Property market may contract: report

SLOWDOWN AHEAD With the index of leading property indicators falling and banks tightening credit, a property expert advised the public to think twice before investing

By Jackie Lin  /  STAFF REPORTER

The property market is expected to slow down in the next few quarters in light of bank moves to tighten housing loans, a government report said yesterday.

A composite index measuring the housing market in the previous quarter -- which was unchanged at 12 points from the first quarter and flashed a steady "green light" for the sixth consecutive quarter -- showed the market was stable overall, said the report issued by the Architecture and Building Research Institute under the Ministry of the Interior.

However, the index of leading property indicators, which projects market conditions three quarters ahead, fell 1.1 percent to 104.23 points as its five sub-indices -- including the property stock index, consumer price index and monetary supply -- all showed decreases.

This was the index's first decline in four quarters, hinting that the market might contract in the near term, the report's author, Chang Chin-oh (張金鶚), professor of land economics at National Chengchi University, said at a press conference.

The index of coincident indicators, which includes standard lending rates and standard unit prices of new housing projects, dropped 0.4 percent to 95.88 points, indicating stability, he said.

To better understand the market, the institute conducted a survey of construction companies, real estate brokers, financial institutions and other property-related industries between May 10 and May 31.

The survey revealed a conservative overview of market prospects in the second and third quarters.

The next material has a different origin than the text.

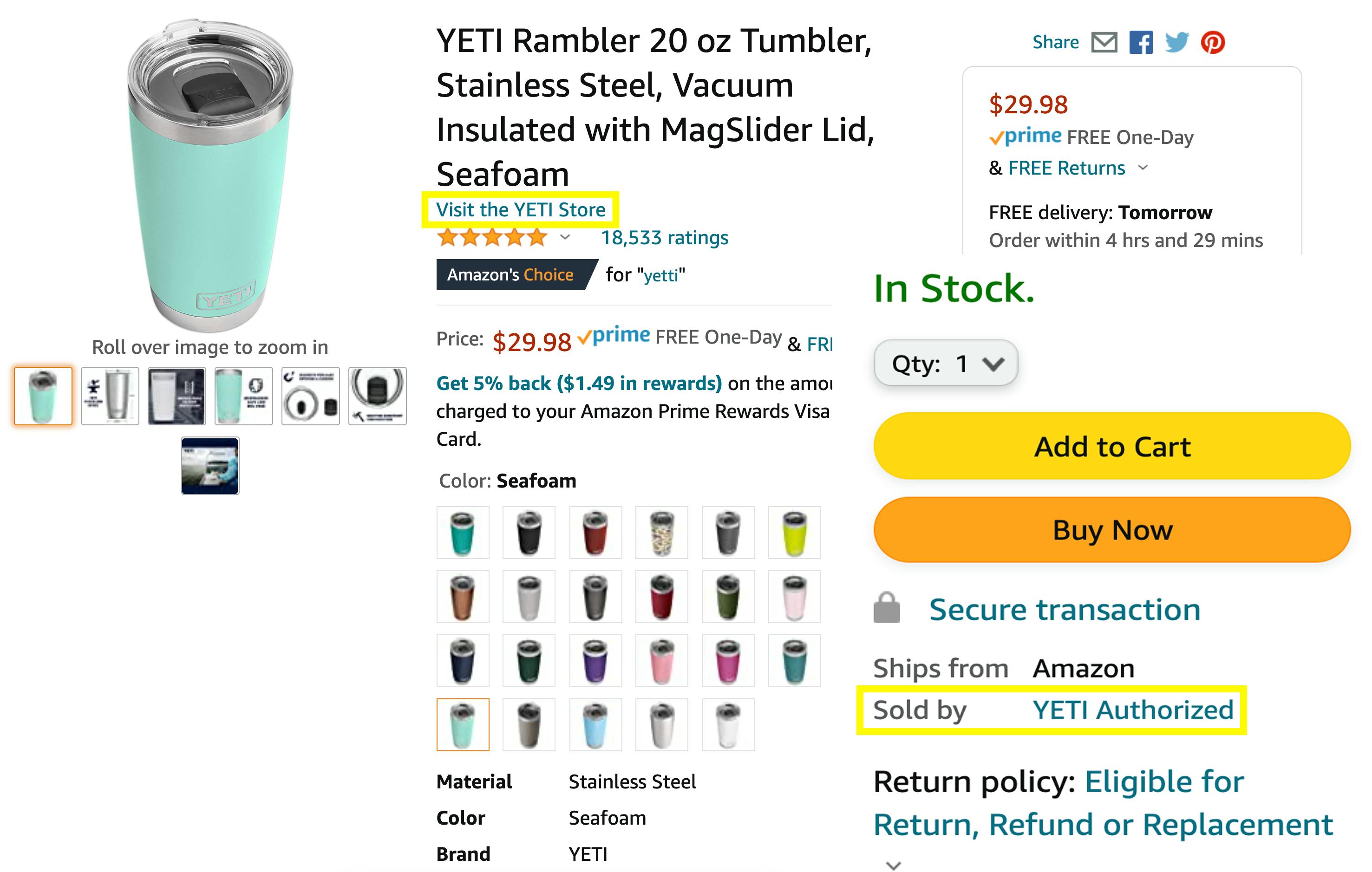This screenshot has width=1372, height=872.
Task: Share on Facebook icon
Action: [1141, 43]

The poll showed that only 13.4 percent of respondents were positive about the market outlook for the third quarter, while 41.6 percent expected the market would go down and the remaining 45.1 percent said the market would remain unchanged.

Companies in central Taiwan were more optimistic about the market outlook, compared to their counterparts in the north and south. This ran counter to the historical trend of companies in the north being more bullish.

The report also showed that more than 85 percent of property-related firms said they were worried that banks' decisions to tighten housing loans -- especially after being warned by the Financial Supervisory Commission -- could have impact on the market.

"Together with the central bank's continual approach to rate hikes, these two elements would gradually have a cooling effect on the sizzling [property] sector. Consumers, especially first-time homebuyers, should do their homework first," Chang said.

His remarks, however, posed a big contrast to a front-page story in the Chinese-language Economic Daily News yesterday, which reported that the housing market in northern Taiwan would see the launch of nearly NT$100 billion (US$3 billion) worth of new projects in the second half of the year, up 30 percent from a year earlier.

Citing a real estate magazine's report, the newspaper said construction companies were confident that the government would approve direct links with China, relax regulations on Chinese tourists and implement friendly policies to encourage capital inflow in the runup to the presidential election next year.

"I'm very surprised to see the story ran on the front page. I'm worried that consumers might be misled into making wrong decisions," Chang said.

Chang said it was understandable that developers would like to launch their projects ahead of elections, which tend to dampen consumption sentiment.